Respiratory load compensation in uremia.

The clinical significance of respiratory-system load-compensation is unknown. We have measured the responses to random presentation of single, elastic inspiratory loads in 36 subjects: 8 normal personnel (N), 9 with obesity (O), 10 with chronic renal failure under hemodialysis (H), 5 with pneumonia (P), and 4 with interstitial lung disease (CILD). We have expressed these responses as: (1) the ratio of elastance (or rigidity) of the system during loaded breathing to the elastance without loading (E'RS/ERS); (2) the ratio of tidal volume (VT) achieved when breathing from an inspiratory load to the VT predicted in the absence of load compensation (VTL/VTP); (3) the ratio of inspiratory flow rates during loaded and unloaded breaths; (4) the ratio of inspiratory time of loaded and unloaded breaths. We found E'RS/ERS in the O, H and P groups less than that of either CILD patients or N controls (F = 6.79; p less than 0.001).
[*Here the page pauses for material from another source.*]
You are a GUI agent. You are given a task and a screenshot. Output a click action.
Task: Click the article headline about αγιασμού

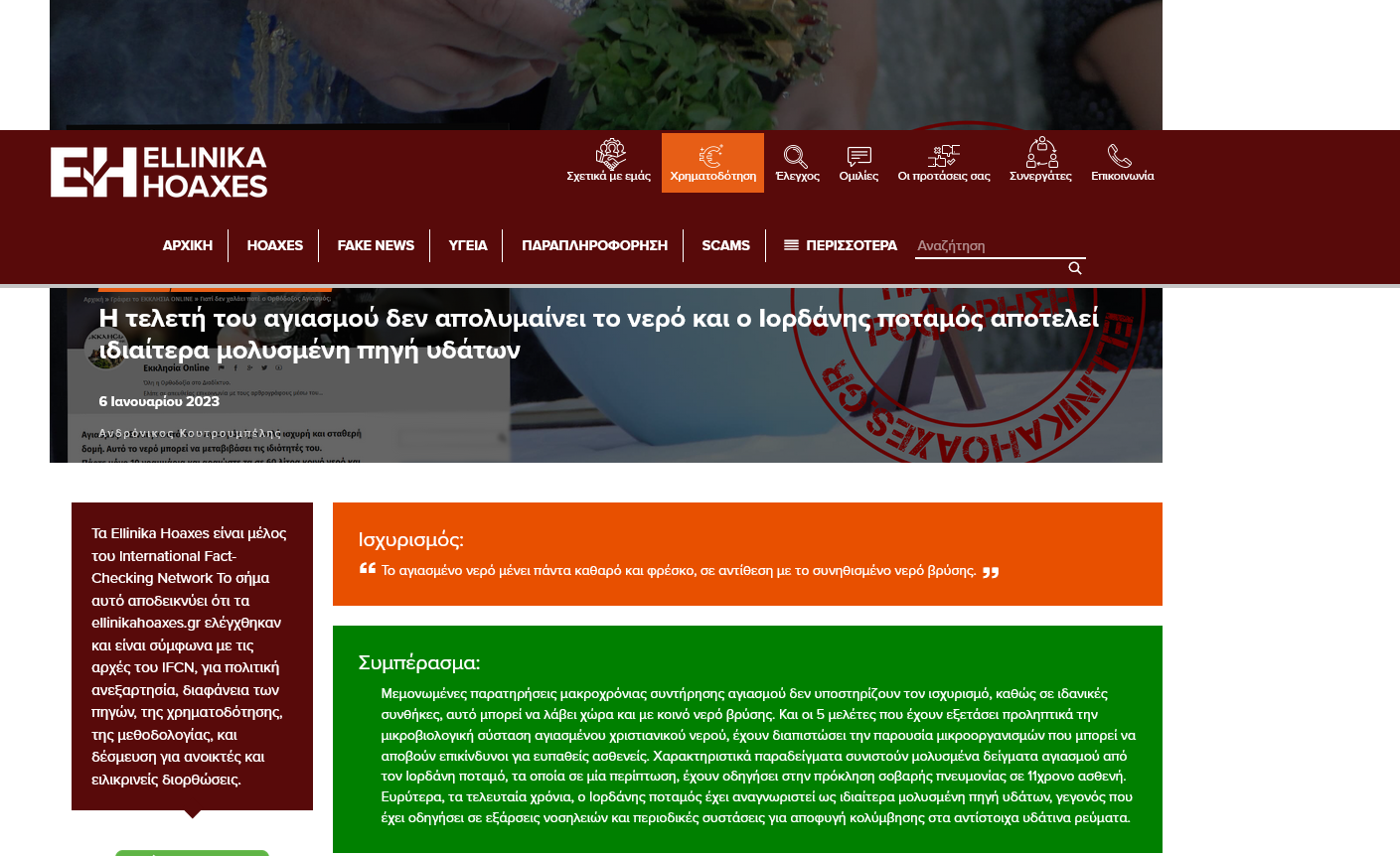click(x=599, y=334)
Passive elastance (ERS) although greater in groups O and H than in N (F = 3.88; p less than 0.025) did not account for the difference i E'RS in all groups. When expressed as VTL/VTP, the response to a 37-cm H2O/l load for groups H, O and P was less than that for N (F = 5.51; p less than 0.05). Diminished inspiratory time was observed in H, O and P patients when inspiring from this load. In contrast, inspiratory flow did not differ from that of normal subjects. Nerve conduction velocity was slightly reduced or normal in the H patients. Respiratory load compensation is deficient in H, O and P patients. The mechanism, which does not involve peripheral neuropathy, is unclear.